Neste contexto, crescem na Europa vozes que questionam se faz sentido que os Países Baixos, por exemplo, que integram a União Europeia (UE), apoiem o projecto (Mozambique LNG) protegido pelo Ruanda, numa altura em que se regista um coro de pedidos de sanções ao regime de Kagame devido às suas acções na vizinha RDC. Recorde-se que a presença militar ruandesa em Cabo Delgado não se restringe às forças governamentais, uma vez que a empresa privada que protege o estaleiro da TotalEnergies também é do Ruanda.
Mais argumentos contra Moçambique
Os argumentos dos opositores do Mozambique LNG não ficam por aí. Numa análise recente, o Instituto de Economia da Energia e Análise Financeira (IEEFA) alerta que, a breve trecho, haverá excesso de oferta nos mercados globais do gás natural, o que resultará na queda dos preços.
Em causa está o surgimento de inúmeros projectos pelo mundo, desde o Qatar a Moçambique, passando pela RDC, Nigéria e Gabão, ao mesmo tempo em que alguns dos maiores importadores de gás aceleram a adopção de energias verdes.

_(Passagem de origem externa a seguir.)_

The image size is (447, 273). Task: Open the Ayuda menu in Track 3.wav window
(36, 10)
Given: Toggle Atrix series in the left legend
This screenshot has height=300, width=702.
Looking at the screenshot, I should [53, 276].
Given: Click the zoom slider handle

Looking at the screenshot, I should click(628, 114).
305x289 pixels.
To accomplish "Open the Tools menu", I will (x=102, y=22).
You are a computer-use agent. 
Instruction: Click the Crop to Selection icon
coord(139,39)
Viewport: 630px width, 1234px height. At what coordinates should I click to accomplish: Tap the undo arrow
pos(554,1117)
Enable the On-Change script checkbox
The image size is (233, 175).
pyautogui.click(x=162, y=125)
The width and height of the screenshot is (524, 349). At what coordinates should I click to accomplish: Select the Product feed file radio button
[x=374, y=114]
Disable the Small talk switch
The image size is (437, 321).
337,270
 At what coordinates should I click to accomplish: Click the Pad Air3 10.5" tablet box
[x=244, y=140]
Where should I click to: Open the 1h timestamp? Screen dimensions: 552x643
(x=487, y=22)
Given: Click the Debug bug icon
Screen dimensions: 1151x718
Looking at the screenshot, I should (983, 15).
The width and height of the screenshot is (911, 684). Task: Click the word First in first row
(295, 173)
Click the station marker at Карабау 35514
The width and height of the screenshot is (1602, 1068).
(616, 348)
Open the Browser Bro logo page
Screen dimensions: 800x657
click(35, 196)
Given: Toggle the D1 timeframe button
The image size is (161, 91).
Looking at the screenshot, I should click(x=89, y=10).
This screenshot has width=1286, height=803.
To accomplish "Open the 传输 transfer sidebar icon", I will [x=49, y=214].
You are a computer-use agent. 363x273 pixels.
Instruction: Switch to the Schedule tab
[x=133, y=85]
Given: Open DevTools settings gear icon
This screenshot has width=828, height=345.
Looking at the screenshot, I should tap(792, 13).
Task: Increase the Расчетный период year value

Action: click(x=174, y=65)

“A ideia de que o GNL será um combustível de ponte que permitirá à China reduzir o seu consumo de carvão não se está a concretizar. A surpreendente taxa de instalação eólica e solar da China e a dependência das importações de gás via gasoduto significam que a demanda do país provavelmente decepcionará os exportadores de GNL”, escreve o IEEFA.
Chantagem para pagar menos?
Enquanto isso, em Moçambique, há sectores que acreditam que a suposta dificuldade de desbloquear as verbas necessárias para viabilizar o ambicioso projecto de Afungi faz parte de uma manobra de pressão do consórcio liderado pela TotalEnergies para forçar uma renegociação do contrato em termos mais favoráveis para as empresas. Curiosamente, também o Presidente moçambicano manifestou vontade de renegociar contratos de megaprojectos, em 2024, no âmbito da campanha eleitoral para as presidenciais, mas na perspectiva de assegurar mais benefícios para Moçambique, diante da percepção de que os actuais acordos são ruinosos para o País.
“É um aspecto que vamos ter que sentar, ver caso a caso. Há casos que realmente não dá para fazer alguma revisão, mas há casos que vai ter que se fazer, que é para, em função disso, podermos aumentar as receitas do Estado e, com base nisso, podermos desenvolver este nosso Moçambique com mais receitas”, disse Daniel Chapo.
Teorias à parte, o certo é que, para já, a retoma definitiva do Mozambique LNG parece estar mais distante do que já aparentou nos últimos meses, o que constitui um golpe às aspirações de Moçambique, e obrigará Daniel Chapo a vestir “fato-macaco” à altura da diplomacia económica que assegure a efectivação deste projecto que pode alavancar a vida económica de Moçambique.